Our six senses are still our best tools. There is nothing that makes your vision more acute than sitting the dark, nothing that makes your hearing more sharp than when you’re in a quiet resting building, and nothing that makes your skin more sensitive to temperature changes than no air-conditioning or heating or open windows. Your body gives you lots of signals that can make you a wonderful ghost hunting tool.

The most common sensations people report:

Thick heavy air
Off balance
Lightheaded
Nauseous
Goosebumps/chills
Scalp tingling
Headache
Sudden anger/sadness/rage/doom

There are a huge variety of theories and also “old world” ways of explaining why we feel these sensations. Some will tell you the air gets cold because ghosts suck the energy out of the environment and leave behind cold. Hmm… I must have missed that day in science class. There are lots of explanations for the air feeling “thick or heavy” and feeling off balance and lightheaded and headachy, but my first instinct is a change in barometric pressure. Some will say it’s EMF changes, but honestly we live in a world chock full of high EMF levels from our computer screen to our big-screen TV to our alarm clock and we’re not freaking out around that. We have a very high threshold. Goosebumps and chills thrill me the most when they happen out of the blue. If you hear something and then get them, it could be an instinctive reaction to hearing something unseen, but if you get a piloerection (goosebumps) with no instigation, something truly has gotten near. The sudden onset of emotion that makes no sense in the situation, such as walking through a room and stop in the corner and feel overwhelming depression and hopelessness can be accredited to your sixth sense. Yes, we all absolutely have that sense, it's only at times like this that you take note of it.

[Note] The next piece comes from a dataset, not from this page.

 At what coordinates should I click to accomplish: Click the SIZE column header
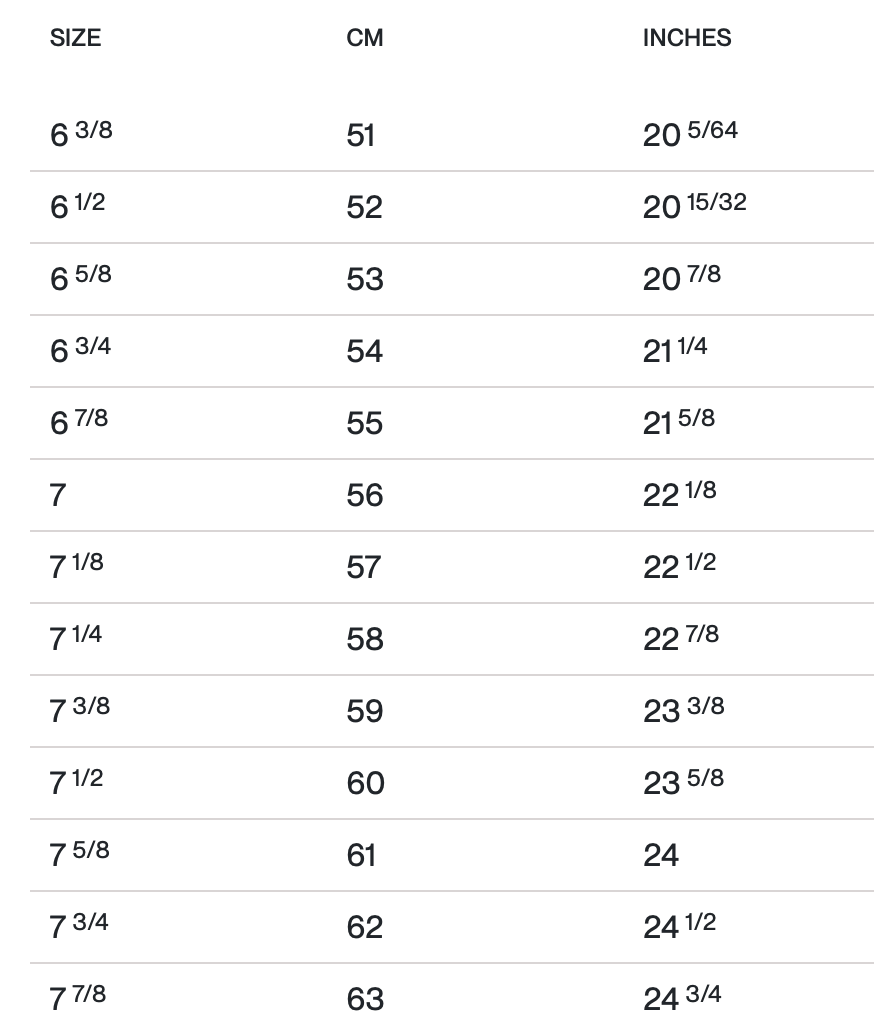click(x=75, y=38)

People ask me often times, how do I find the ghosts? Well, I’ll give you a little tip. Have you ever walked through your house and forgotten why you went into a room—what you were supposed to get? You stand there and have a sense of reflecting back to where you were, what you were thinking, and what this room was supposed to hold within it. If you walk through a supposedly haunted location and you suddenly stop and feel sort of lost as if you didn’t know what you were about to do—you just found the hot spot. You'll know because your mind will start sifting as if you're trying to lock onto a thought-that's a psychic moment.

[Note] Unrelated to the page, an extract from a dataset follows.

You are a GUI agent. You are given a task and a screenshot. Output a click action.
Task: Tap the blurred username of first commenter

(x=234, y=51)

If you don’t have access to a haunted place but want to get in touch with those senses, turn out the lights, turn off the devices, and be alone in your home for a good 3 hours at least. It’s a hard task, you learn a lot about yourself, but you also learn to pick up clues from the environment. This is really critical for ghost hunting. You have to be okay with being alone, being bored, sitting there, waiting, listening, with nothing to do. If you still want to ghost hunt and you’re okay with your body and your thoughts without distraction, you’ll be an excellent ghost hunter. And, after sitting there so long, you'll be a good debunker, as well. You will definitely see faint things and hear lots of sounds.

Comments

  1. I was very glad to be able to see you put this theory to work while at the Pioneer Cemetery. I really feel that humans are the best berometers because we know when something isn't right with our bodies. Sitting in pitch black and silence, our senses pick up all kinds of things. Many times we see the personal experiences of the ghost hunters are far more active than any of the the evidence they collect to back it up.

    I'm still stoaked about finding Emma's grave the way I did along with my teammate. Our spiritual energy was strong that night.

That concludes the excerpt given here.